[Voci memorizzate]
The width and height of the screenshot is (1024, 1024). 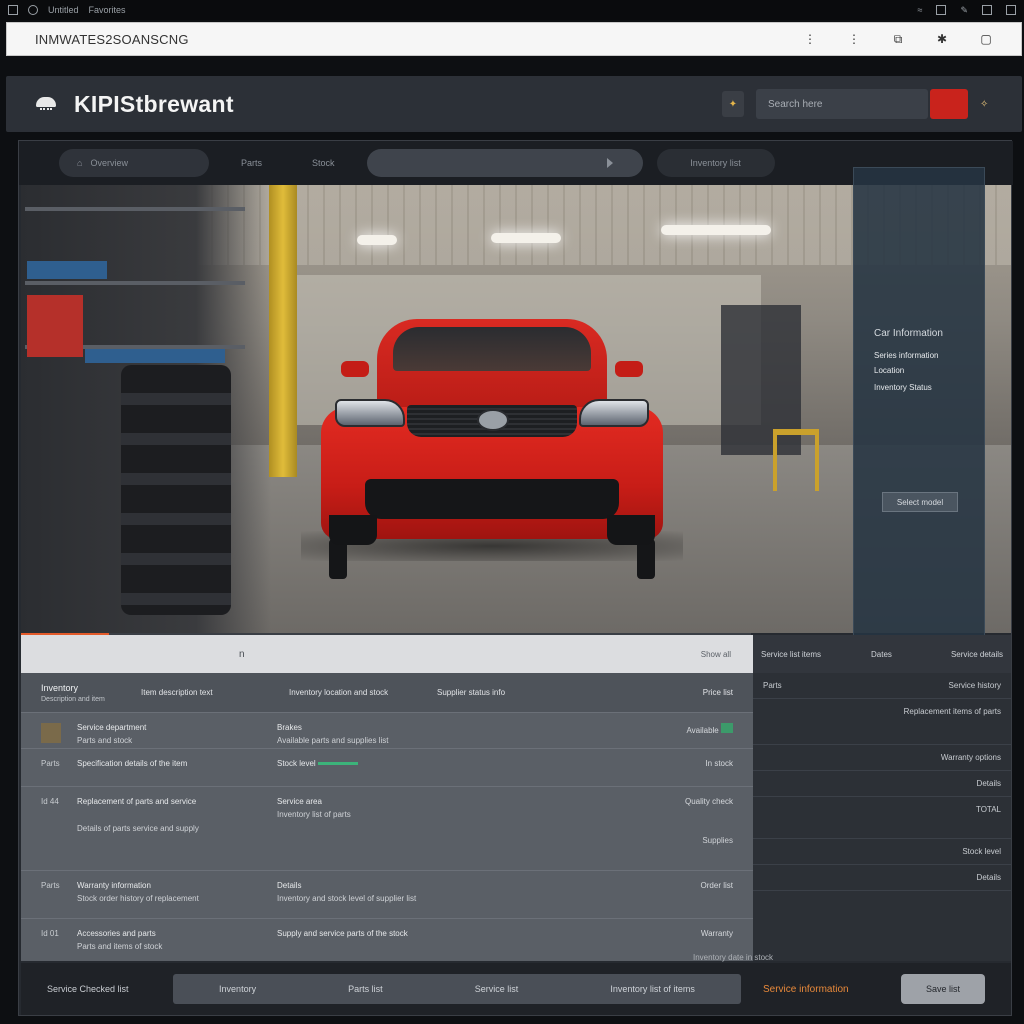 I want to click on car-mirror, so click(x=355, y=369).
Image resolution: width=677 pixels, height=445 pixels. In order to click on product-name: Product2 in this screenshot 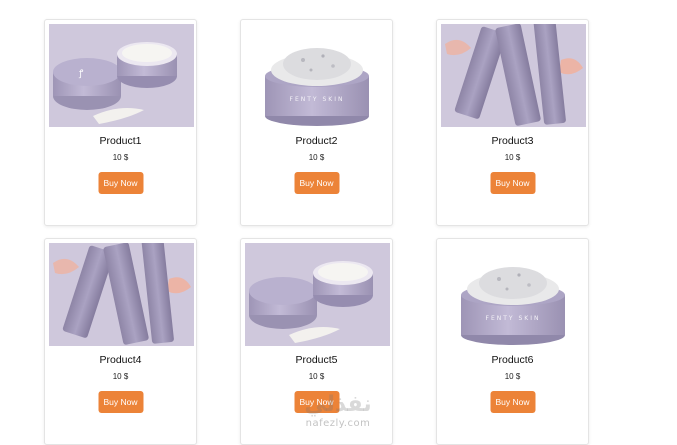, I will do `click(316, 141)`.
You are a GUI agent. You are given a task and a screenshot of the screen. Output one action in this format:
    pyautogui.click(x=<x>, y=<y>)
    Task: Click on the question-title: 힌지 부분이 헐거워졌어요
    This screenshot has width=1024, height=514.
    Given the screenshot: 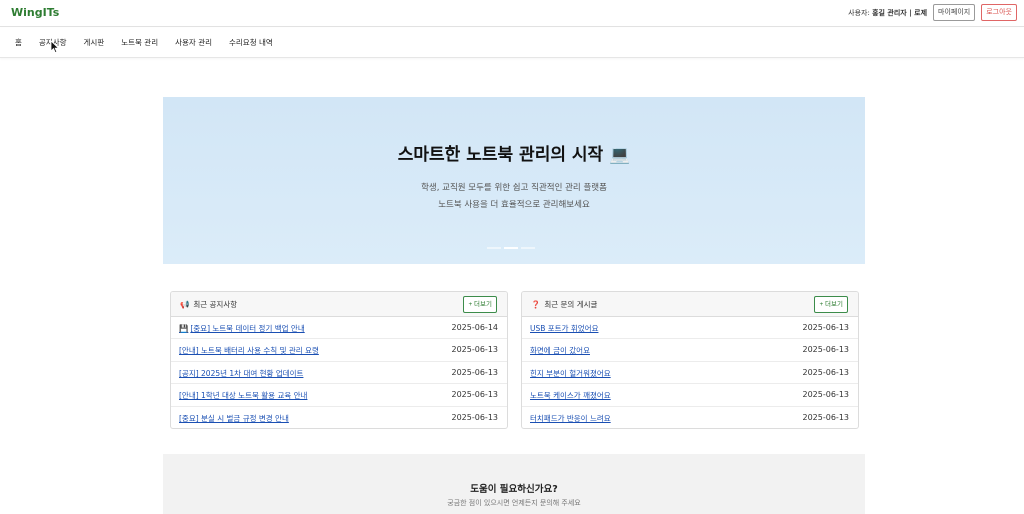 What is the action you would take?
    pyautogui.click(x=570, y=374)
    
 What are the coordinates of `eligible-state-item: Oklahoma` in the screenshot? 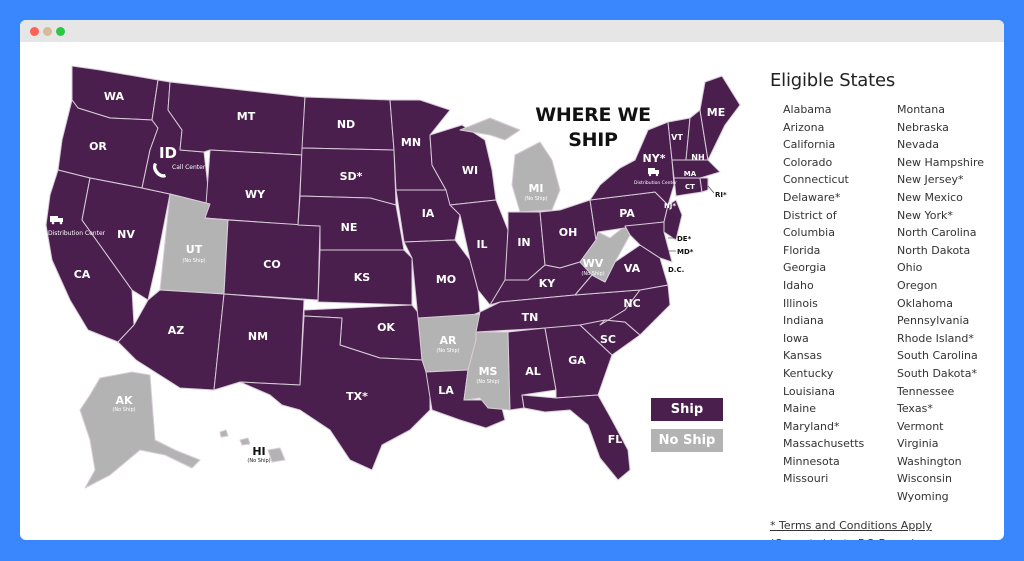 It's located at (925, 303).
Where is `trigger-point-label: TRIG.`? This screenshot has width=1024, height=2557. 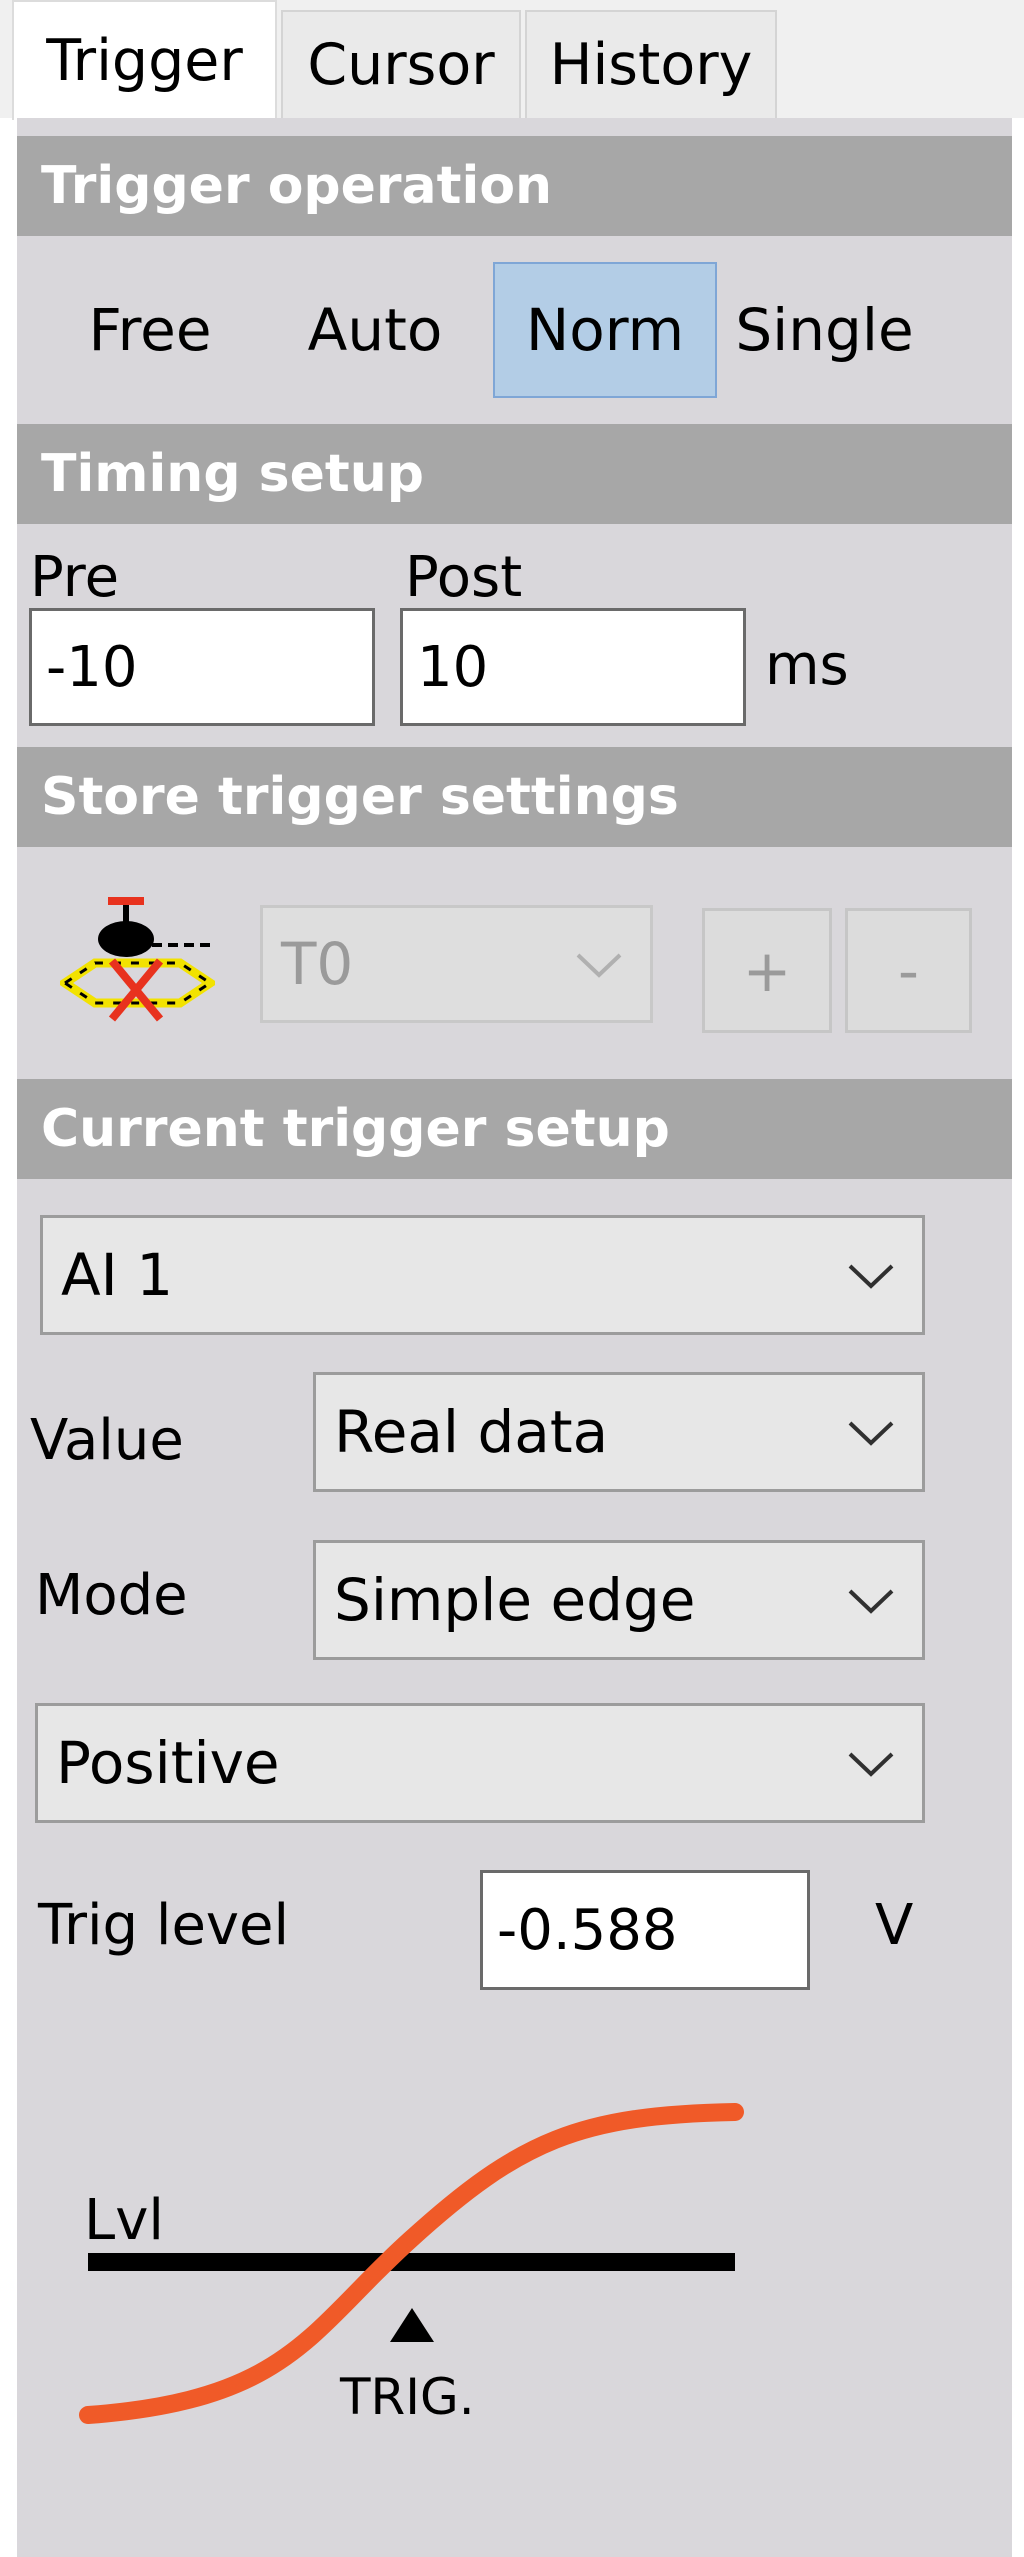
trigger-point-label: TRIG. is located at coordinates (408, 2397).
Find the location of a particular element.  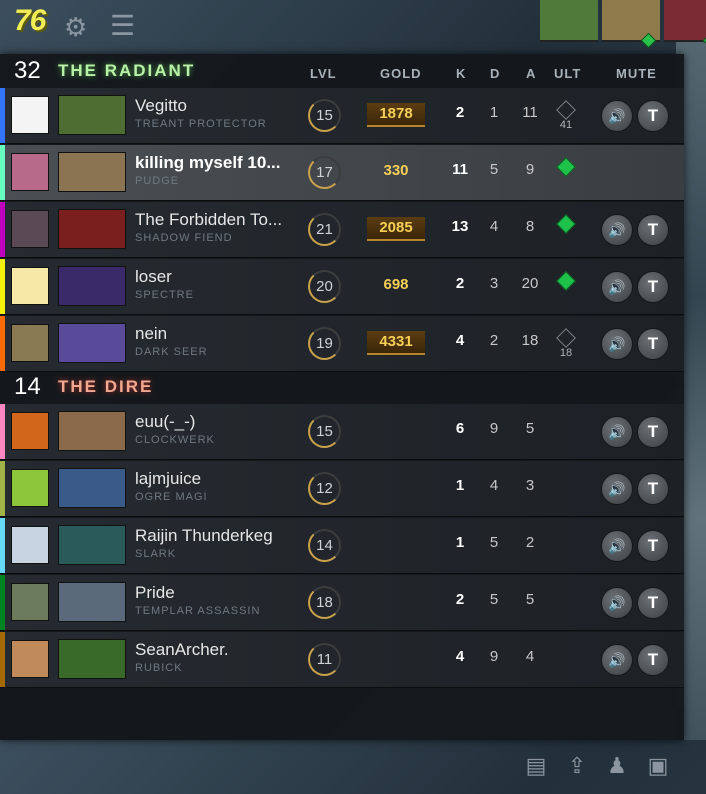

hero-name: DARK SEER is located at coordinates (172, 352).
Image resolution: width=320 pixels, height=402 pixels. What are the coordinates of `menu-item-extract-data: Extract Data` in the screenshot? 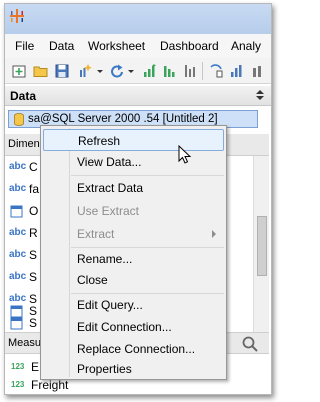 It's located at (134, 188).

→ Le tue istruzioni
Riscrivi le righe a partire da quella che contiene "You are a GUI" fino a quella che contiene "This screenshot has width=1024, height=514.", rinominando "agent" in "assistant" e lasciando invariato tutto il resto.

→ Soluzione proposta
You are a GUI assistant. You are given a task and a screenshot of the screen. Output one action in this format:
    pyautogui.click(x=<x>, y=<y>)
    Task: Click on the question-title: 힌지 부분이 헐거워졌어요
    This screenshot has width=1024, height=514.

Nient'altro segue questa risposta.